What a good sight! The bird with the black terminal band in the tail and brown upperparts is a juvenile; while the other bird is an adult in basic plumage. The conspicuous wing pattern was unmistakable even at long distances. We recorded at least five individuals of these graceful gulls. After several hours, we started to head towards mainland. In the way, we crossed some non-avian highlights. First, a pod of 20 or may be 30 Short-finned Pilot Whales that stayed with us for more than 30 minutes.
|Short-tailed Pilot Whales|
|spyhopping Short-finned Pilot Whale|
Then, an Indo-Pacific Sailfish decided to feed at the surface very close to our boat... it was a lifer for me! In fact, my first billfish ever! Amazing! Curiously, No one on board showed even the slightest interest in catching the fish... such a magnificent beast is better enjoyed free at the sea.

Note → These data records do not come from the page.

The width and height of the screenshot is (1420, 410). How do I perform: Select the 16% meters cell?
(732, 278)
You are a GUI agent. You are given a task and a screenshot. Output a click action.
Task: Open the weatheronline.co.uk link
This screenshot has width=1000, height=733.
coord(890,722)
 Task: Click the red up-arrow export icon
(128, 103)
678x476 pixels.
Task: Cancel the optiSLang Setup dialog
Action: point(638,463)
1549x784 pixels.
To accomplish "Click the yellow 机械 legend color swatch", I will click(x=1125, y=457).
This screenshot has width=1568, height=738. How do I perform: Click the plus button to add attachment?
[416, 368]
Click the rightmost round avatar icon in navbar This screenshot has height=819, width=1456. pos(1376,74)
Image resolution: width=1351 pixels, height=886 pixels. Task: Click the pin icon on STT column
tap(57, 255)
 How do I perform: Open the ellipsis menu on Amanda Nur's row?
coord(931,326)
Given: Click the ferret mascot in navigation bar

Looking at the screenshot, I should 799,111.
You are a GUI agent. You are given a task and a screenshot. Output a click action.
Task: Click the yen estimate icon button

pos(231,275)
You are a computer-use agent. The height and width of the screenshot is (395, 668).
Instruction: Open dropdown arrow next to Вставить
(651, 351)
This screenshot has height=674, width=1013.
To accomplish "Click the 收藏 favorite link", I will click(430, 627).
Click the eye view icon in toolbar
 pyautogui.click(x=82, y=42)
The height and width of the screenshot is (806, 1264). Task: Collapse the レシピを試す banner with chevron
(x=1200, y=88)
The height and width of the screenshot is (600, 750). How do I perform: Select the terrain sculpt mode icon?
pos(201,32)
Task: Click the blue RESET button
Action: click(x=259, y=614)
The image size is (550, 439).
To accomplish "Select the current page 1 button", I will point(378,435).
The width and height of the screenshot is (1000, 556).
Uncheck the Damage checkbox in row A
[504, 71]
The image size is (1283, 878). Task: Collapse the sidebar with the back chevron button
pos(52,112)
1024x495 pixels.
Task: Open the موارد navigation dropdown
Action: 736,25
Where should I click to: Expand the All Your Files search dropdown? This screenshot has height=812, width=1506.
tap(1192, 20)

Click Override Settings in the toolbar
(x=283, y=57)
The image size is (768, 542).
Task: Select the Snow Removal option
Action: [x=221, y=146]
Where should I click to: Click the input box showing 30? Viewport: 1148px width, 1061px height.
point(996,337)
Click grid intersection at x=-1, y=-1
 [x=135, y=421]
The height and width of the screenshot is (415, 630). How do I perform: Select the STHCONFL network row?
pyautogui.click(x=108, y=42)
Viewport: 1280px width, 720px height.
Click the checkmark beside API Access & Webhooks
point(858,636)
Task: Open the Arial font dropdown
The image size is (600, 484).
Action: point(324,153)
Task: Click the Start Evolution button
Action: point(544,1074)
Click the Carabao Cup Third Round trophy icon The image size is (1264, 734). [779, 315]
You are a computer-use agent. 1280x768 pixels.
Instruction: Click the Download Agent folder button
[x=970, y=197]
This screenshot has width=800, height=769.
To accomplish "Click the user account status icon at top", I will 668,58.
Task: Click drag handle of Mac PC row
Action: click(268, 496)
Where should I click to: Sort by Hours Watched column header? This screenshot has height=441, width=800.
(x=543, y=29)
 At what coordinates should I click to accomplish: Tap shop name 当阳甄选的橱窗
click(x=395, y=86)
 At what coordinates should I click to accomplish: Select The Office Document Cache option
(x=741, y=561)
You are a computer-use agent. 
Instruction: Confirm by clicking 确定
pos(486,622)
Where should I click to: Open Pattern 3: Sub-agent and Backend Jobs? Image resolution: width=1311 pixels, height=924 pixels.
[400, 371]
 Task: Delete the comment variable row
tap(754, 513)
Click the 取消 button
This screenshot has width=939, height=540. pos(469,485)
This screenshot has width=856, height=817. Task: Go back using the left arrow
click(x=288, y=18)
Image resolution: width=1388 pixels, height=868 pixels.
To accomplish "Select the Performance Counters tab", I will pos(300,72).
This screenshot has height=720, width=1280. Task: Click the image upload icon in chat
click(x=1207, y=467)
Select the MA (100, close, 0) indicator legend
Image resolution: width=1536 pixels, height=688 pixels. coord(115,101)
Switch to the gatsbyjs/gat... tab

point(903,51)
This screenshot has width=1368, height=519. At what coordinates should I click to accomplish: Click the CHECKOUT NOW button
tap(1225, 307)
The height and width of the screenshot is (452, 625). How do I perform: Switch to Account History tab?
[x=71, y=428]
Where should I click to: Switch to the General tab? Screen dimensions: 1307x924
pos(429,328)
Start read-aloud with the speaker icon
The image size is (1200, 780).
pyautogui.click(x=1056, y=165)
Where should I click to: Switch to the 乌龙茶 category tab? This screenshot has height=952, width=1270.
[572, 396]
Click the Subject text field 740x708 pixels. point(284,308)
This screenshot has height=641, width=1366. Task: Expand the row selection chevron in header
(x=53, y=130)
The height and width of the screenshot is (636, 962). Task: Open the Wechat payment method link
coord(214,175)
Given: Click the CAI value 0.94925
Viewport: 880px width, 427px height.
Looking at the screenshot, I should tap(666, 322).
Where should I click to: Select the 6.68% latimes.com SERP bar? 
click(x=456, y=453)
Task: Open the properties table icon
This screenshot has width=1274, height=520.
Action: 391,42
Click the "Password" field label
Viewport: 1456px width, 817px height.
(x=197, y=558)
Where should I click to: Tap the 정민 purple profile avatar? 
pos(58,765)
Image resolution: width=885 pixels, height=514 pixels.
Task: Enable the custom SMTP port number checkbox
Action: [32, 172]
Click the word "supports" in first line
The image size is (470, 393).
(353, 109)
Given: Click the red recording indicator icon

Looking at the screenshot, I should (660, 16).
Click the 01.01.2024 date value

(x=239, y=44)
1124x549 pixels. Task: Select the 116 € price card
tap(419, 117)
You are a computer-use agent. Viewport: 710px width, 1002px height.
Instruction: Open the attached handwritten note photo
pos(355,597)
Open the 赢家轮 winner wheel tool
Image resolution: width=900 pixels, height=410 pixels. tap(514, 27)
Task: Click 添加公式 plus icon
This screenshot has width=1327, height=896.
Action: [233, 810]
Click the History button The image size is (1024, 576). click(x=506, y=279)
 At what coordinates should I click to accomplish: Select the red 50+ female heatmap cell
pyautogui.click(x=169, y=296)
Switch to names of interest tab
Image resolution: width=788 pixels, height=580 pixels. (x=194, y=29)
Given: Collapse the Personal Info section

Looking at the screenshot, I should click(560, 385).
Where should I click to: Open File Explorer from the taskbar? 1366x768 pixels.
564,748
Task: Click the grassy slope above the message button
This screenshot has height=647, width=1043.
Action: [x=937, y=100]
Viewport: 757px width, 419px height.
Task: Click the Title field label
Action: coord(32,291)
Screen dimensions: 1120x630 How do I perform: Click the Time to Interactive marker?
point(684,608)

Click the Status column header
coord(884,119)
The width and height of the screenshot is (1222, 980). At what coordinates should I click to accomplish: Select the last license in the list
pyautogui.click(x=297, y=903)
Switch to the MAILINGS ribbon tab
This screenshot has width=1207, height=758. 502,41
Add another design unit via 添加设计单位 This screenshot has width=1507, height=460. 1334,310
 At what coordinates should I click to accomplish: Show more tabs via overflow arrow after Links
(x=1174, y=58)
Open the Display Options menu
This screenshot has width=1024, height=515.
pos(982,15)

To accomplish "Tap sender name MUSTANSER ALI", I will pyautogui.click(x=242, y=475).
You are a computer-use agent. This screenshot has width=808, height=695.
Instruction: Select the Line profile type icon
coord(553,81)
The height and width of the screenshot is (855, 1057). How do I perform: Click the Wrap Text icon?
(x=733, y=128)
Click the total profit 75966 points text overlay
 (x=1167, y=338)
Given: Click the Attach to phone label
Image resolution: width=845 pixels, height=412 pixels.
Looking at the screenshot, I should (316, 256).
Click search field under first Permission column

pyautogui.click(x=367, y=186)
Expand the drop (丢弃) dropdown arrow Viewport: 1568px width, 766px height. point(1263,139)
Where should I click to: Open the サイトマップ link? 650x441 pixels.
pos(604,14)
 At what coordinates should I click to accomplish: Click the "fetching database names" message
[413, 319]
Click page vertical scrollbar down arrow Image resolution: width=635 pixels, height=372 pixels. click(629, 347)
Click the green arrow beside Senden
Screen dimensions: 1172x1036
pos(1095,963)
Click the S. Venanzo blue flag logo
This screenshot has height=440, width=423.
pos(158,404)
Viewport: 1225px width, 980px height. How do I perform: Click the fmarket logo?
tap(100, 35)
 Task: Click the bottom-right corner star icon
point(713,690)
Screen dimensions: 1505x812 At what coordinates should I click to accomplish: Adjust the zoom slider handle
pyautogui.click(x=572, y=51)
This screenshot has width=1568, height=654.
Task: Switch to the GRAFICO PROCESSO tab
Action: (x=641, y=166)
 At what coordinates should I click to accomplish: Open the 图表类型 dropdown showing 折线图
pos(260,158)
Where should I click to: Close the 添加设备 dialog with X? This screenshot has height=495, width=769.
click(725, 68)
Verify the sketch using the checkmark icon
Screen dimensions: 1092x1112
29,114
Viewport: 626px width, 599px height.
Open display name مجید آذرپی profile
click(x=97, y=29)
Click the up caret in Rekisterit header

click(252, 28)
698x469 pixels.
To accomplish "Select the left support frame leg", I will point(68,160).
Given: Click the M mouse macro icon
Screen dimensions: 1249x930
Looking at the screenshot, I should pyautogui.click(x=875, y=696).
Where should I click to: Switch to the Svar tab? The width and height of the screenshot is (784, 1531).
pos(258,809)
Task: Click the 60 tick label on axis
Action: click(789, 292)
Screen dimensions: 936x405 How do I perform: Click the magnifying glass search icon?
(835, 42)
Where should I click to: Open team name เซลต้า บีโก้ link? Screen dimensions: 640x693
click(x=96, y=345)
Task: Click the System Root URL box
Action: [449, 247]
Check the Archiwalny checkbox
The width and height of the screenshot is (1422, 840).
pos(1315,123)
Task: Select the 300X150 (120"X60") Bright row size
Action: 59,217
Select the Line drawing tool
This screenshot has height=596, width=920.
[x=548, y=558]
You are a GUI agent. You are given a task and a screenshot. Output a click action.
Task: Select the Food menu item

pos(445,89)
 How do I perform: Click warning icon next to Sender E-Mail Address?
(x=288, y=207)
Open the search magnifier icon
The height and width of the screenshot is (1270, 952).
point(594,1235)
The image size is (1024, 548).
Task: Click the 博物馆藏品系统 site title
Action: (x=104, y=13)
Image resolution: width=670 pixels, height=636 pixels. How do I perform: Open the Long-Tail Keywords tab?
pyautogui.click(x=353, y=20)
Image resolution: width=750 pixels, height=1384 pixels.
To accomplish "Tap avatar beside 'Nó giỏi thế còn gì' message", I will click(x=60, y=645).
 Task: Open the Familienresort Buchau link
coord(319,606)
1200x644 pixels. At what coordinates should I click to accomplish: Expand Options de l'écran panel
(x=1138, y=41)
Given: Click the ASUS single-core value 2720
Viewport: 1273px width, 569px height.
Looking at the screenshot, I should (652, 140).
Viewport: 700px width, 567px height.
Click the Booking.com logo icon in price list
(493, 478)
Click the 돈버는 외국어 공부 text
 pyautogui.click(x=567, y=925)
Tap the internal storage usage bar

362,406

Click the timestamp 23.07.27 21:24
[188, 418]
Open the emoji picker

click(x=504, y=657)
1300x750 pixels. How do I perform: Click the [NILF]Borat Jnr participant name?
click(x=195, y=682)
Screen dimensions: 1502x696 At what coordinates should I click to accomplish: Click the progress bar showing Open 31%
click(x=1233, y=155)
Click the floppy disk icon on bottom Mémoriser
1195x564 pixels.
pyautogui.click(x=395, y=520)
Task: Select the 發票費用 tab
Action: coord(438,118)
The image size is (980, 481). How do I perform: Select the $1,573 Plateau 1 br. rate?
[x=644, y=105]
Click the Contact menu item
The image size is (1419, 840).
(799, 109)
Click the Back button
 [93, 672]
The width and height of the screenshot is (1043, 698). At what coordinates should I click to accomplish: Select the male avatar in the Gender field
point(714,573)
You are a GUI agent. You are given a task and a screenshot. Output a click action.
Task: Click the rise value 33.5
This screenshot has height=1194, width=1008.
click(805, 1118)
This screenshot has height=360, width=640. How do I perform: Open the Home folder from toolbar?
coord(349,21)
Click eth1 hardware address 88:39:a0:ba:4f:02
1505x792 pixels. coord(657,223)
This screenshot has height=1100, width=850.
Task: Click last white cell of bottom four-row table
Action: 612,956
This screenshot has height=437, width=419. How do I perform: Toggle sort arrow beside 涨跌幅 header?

In the way to port, we decided to check a seamount known by local fishermen as a good spot for fishing. As soon as we got there, a flock of Common and Black Terns welcomed us feeding over a school of Bonitos... it was a feeding frenzy.
However, we noticed a different bird with them... in fact, someone mentioned that a "black" bird was feeding close to the surface. We immediately identified it as a noddy... certainly a Brown Noddy, the expected and common species in the area... it was a little bit dark to feel comfortable, but what else could it be? I took several photos, most of them blurry shots...
The photos show a dark bird with uniform upper and under wing patterns, a contrasting white crown and forehead and slightly grayer tail; but most important, it has a thin, long bill... a Black Noddy!!! We saw this bird several time feeding with the terns... you can compare it relative size in the next photo.
Then, we found a Brown Noddy in a different flock... the bird was evidently "brown" in the field, not black, and the photos show the shorter and stouter bill, the pale bar in the upper wing with contrasting dark flight feathers and the paler underwing.
The Black Noddy was considered hypothetical for Panama due to a sight record from Islas Frailes many years ago. These photos confirm the species for Panamanian waters. The species is not totally unexpected since it is regularly found in waters around Cocos and Malpelo Islands off the coasts of Costa Rica and Colombia respectively. It was a life bird for me of course, and a great way to end a nice pelagic trip off western Azuero Peninsula!